Cryptocurrency, also known as digital or virtual currency, is gaining fame from the last few years all across the globe. From gaming organizations to the finance sector, people are seen taking a keen interest in this new technology. No doubt cryptocurrencies are proving to be beneficial for individuals and financial with several other sectors by facilitating better opportunities to buy products, raise funds, invest and carry out financial transactions.
On the other hand, it has significantly influenced the cybercriminals to keep executing their criminal activities without the fear of getting caught. The reason is that cryptocurrency has become secured and trusted form of money giving advantage edge to criminals and money launderers keeping their identity anonymous.
Cryptocurrency vs Conventional Financing
Digital currencies are developed on the concept of mining, which means that each transaction is verified on the blockchain if it is valid or not. All the data of the transitions being performed is recorded on the blockchain, however, neither of them includes personal information (name, date of birth, id card number, etc.) which can identify the user/customers. Because of this, the digital currencies are safest for the criminals and fraudsters as their identity is totally anonymous so that doesn’t leave a chance for regulators or law enforcement agencies to track them through transactions.
Whereas, in the case of traditional banking, there are certain restrictions from the government regulators that the financial sectors have to follow regarding the identity of its customers which act as security checks for the fraudsters. No doubt there is still a high risk of fraud in these sectors but at least such cases can be tracked by the agencies.

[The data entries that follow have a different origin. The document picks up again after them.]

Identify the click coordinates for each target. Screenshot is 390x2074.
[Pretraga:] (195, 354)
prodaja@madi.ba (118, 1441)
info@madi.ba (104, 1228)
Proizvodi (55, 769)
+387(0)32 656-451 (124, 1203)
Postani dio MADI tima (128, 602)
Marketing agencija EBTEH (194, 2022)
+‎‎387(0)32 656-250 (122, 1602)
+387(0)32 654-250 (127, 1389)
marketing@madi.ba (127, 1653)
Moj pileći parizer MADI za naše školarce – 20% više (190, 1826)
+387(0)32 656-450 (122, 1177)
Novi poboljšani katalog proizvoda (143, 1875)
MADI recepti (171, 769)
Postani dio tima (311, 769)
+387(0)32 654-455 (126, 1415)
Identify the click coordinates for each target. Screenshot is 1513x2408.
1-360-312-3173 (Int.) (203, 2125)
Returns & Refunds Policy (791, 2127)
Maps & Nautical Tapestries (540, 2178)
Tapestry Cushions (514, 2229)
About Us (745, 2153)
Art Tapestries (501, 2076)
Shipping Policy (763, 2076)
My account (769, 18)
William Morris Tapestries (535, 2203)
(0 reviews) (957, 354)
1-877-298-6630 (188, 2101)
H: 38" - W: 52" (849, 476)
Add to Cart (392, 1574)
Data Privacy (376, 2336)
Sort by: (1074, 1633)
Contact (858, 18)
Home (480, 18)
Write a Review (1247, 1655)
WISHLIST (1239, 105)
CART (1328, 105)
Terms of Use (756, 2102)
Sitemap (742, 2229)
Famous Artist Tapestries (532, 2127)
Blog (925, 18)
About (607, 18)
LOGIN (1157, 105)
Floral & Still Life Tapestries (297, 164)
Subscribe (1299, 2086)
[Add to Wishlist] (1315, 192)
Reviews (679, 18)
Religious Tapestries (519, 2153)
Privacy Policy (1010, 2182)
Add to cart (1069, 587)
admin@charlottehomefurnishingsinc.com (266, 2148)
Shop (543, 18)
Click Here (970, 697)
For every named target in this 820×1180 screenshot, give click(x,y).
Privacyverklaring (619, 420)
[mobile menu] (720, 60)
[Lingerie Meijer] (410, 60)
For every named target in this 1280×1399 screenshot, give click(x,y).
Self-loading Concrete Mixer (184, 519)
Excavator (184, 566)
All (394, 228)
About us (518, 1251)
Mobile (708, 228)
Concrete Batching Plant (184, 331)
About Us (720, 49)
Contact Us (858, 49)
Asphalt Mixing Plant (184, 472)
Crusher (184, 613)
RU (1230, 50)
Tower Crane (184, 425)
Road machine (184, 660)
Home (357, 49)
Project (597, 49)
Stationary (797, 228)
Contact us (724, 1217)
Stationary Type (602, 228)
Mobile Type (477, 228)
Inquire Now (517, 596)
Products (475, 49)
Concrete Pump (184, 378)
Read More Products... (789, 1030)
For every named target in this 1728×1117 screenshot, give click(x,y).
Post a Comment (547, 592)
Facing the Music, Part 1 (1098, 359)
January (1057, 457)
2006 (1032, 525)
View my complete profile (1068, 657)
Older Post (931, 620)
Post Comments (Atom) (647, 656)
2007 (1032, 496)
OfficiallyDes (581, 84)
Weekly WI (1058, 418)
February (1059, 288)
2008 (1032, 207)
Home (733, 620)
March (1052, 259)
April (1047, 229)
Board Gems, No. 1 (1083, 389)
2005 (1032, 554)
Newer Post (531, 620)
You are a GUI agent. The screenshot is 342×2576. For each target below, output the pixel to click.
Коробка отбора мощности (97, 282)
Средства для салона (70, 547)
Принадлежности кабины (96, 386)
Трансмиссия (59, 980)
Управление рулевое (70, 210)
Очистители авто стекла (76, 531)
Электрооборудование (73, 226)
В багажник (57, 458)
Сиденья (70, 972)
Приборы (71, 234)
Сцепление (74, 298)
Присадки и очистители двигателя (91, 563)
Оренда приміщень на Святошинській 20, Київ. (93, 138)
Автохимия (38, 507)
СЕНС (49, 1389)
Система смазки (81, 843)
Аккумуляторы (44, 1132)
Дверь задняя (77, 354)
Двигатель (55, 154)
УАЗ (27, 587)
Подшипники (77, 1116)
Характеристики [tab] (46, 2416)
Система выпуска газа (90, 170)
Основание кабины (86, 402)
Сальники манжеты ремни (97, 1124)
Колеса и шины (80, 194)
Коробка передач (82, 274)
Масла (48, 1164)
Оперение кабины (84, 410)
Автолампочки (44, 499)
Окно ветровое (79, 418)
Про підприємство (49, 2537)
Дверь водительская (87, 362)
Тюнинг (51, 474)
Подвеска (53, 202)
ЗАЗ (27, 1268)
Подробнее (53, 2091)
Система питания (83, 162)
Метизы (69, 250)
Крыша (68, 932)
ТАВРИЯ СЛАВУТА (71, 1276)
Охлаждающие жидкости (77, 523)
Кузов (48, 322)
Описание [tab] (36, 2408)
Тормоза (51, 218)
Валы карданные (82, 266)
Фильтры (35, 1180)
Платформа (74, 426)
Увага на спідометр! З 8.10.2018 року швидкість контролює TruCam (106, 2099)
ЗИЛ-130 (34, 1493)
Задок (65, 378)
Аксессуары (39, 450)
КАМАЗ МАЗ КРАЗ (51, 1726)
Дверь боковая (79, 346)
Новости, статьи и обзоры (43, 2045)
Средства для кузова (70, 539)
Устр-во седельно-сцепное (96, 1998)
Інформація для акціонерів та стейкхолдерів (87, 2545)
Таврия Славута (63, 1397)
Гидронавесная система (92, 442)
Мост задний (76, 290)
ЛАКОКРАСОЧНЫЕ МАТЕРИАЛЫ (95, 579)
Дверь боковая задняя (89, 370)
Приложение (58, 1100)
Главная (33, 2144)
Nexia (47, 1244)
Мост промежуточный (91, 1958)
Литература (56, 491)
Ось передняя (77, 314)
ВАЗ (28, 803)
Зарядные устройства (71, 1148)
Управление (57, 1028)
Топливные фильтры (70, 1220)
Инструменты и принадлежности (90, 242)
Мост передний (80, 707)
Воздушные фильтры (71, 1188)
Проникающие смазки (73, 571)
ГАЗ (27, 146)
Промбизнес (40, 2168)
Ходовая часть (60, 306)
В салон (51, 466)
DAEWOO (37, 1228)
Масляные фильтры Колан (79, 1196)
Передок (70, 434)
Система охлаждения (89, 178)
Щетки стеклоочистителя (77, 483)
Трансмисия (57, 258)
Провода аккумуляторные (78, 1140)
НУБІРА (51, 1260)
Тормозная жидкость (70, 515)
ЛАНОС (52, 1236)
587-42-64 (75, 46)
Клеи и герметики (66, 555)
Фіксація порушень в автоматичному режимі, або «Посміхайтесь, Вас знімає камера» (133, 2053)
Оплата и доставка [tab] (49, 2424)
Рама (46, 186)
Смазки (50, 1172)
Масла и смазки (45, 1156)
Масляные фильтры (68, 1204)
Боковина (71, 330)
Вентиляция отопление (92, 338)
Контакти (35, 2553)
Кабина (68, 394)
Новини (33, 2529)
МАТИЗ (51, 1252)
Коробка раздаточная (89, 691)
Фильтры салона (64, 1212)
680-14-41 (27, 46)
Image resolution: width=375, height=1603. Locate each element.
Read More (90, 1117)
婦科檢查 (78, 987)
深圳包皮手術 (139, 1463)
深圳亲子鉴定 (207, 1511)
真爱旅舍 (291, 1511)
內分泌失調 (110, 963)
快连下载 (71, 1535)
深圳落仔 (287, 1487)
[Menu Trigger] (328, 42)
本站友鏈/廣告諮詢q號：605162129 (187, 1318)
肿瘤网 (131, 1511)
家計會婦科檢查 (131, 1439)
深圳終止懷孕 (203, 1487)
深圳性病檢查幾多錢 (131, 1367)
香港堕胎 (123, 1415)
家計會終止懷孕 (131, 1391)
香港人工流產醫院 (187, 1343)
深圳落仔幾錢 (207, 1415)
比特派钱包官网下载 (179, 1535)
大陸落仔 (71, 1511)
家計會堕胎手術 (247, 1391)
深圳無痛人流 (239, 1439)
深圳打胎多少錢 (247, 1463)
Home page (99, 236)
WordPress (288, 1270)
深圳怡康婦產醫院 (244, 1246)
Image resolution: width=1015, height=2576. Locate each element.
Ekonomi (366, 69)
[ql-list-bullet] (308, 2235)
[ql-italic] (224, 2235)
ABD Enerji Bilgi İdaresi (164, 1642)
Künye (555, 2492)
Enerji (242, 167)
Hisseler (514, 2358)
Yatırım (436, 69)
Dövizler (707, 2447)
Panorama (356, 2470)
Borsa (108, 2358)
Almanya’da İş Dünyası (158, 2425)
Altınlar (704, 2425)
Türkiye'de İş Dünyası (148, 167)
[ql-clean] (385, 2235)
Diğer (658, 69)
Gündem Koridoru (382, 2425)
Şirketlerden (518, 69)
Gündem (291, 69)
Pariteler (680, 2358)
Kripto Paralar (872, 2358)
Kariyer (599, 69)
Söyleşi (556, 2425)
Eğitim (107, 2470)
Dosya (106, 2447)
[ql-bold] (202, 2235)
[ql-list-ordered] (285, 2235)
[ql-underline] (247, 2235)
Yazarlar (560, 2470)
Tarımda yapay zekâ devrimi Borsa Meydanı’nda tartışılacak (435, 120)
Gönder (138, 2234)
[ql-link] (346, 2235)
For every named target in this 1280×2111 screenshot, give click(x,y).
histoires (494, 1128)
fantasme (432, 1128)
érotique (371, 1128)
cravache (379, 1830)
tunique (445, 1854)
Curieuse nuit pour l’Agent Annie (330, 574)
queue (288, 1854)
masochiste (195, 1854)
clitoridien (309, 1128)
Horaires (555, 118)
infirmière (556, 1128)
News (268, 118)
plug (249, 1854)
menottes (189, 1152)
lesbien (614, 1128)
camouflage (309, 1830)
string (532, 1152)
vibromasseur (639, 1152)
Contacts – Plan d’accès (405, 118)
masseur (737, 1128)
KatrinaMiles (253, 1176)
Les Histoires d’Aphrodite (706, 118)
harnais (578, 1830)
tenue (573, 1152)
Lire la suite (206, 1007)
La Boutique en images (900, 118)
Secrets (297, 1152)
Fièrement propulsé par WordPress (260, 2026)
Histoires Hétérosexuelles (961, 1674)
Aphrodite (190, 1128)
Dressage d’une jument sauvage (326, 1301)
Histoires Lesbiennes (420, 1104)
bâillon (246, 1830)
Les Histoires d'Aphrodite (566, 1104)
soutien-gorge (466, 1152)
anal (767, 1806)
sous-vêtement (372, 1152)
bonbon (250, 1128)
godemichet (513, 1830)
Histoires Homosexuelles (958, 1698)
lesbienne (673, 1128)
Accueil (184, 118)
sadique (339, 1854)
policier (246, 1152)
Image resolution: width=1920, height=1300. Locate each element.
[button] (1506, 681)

Cryptocurrencies and Money Launderers
Cryptocurrencies work on peer-to-peer models leaving no involvement of central authority and tend to have low or sometimes no regulations. Because the transactions are monitored closely, it leaves room for criminal activities all across the world.
As the world is moving towards globalization, money laundering has become really easy by carrying millions of dollars across borders without getting caught through digital currencies. Cryptocurrency doesn’t require any identification proof, so it becomes a Heaven for criminals to use crypto for their personal benefits.
Empowering the Terrorists
Just like any other criminals, terrorists also find the cryptocurrency the safest mean of raising funds for their activities and making the financial statements online without intervening of any agency or fear of being caught. The problem is not the virtual currency but the phenomenon on which it is working i.e. keeping the identity anonymous.
According to a study, around $5.2 billion were laundered in the year 2018 and that too only in Europe. Noticing the trend of such transactions, the government agencies took a decision of enforcing AML compliance all across the globe.
AML Compliance and Cryptocurrency
Cryptocurrency is a centre of attention for money launderers and cyber criminals due to its anonymity of end-users. But with the decision of the government to enforce AML compliance on all crypto-institutions, it is going to be difficult for fraudsters to remain anonymous and carry out their activities without being tracked.
AML screening services enable the institutions to have a background check on the end-users before allowing them to access the system. With the regulations getting stricter day by day, the organizations will have to bear the penalty in case of any negligence or violation of digital laws. Using the AML checks, cryptos can authenticate the users in order to gauge their legitimacy. There is a dire need for real-time AML measures for the organizations to meet the GDPR compliance.
Solving the Equation
Cryptocurrency has a great market potential not for individuals but for businesses as well; if the crypto platforms are regulated properly by government agencies and taking extensive steps in stopping the cybercriminals and money launderers. But currently, the organizations have failed to comply with anti-money laundering laws and regulations, which is why it is proving to be a bliss for criminals, however, affecting its market value. With the enforcement of AML compliance, the cryptos are no more going to be decentralized, and like other financial institutions, they will have to face the strict legal penalties in case of law infringement.